OPDRACHT:
Pak de tekst over de herziening van de Grondwet weer op na de laatste zin en schrijf hem verder.

De procedure
Artikel 195 van de Grondwet omschrijft de procedure voor de herziening van de Grondwet. Die procedure omvat drie fasen.
In de eerste fase stellen de drie takken van de federale wetgevende macht – de Kamer van volksvertegenwoordigers, de Senaat en de Koning (de regering) – als ‘preconstituante’ elk autonoom een verklaring tot herziening van de Grondwet op. Die verklaring bevat een lijst van artikelen of onderdelen van artikelen van de Grondwet die voor herziening in aanmerking komen. Kamer en Senaat stemmen bij gewone meerderheid: de meerderheid van de leden moet aanwezig zijn en de meerderheid van de uitgebrachte stemmen moet een ja-stem zijn. Alleen de bepalingen die op de drie verklaringen voorkomen, de ‘doorsnede’, zijn voor herziening vatbaar.
In de tweede fase worden de verklaringen tot herziening in het Belgisch Staatsblad bekendgemaakt. Die bekendmaking heeft van rechtswege de ontbinding van de wetgevende kamers tot gevolg. Binnen veertig dagen moeten verkiezingen worden gehouden en binnen drie maanden moeten de nieuwe kamers bijeen worden geroepen.

GEGEVENS:

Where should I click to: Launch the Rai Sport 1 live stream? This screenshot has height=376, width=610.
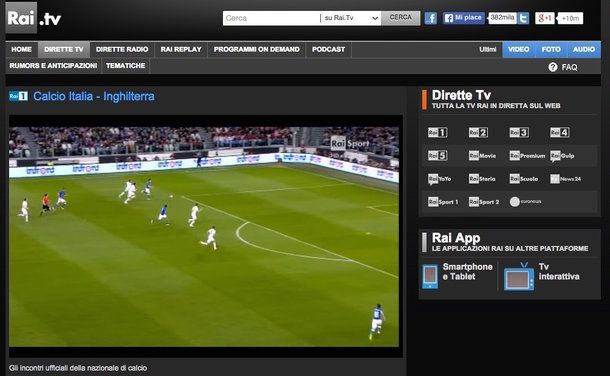pos(443,201)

ANTWOORD:
In de derde en laatste fase kunnen de nieuwe kamers en de Koning als grondwetgevende macht – constituante – de voor herziening vatbaar verklaarde grondwetsbepalingen herzien. Zij zijn hiertoe echter niet verplicht. Voor de herziening van een grondwetsbepaling is een dubbele tweederdemeerderheid vereist: minstens twee derde van de leden moet aanwezig zijn en twee derde van de uitgebrachte stemmen moet een ja-stem zijn.
De verklaringen tot herziening van 2024
Op 3 mei 2024 heeft de federale regering een ontwerp van verklaring tot herziening van de Grondwet ingediend in de Kamer van volksvertegenwoordigers.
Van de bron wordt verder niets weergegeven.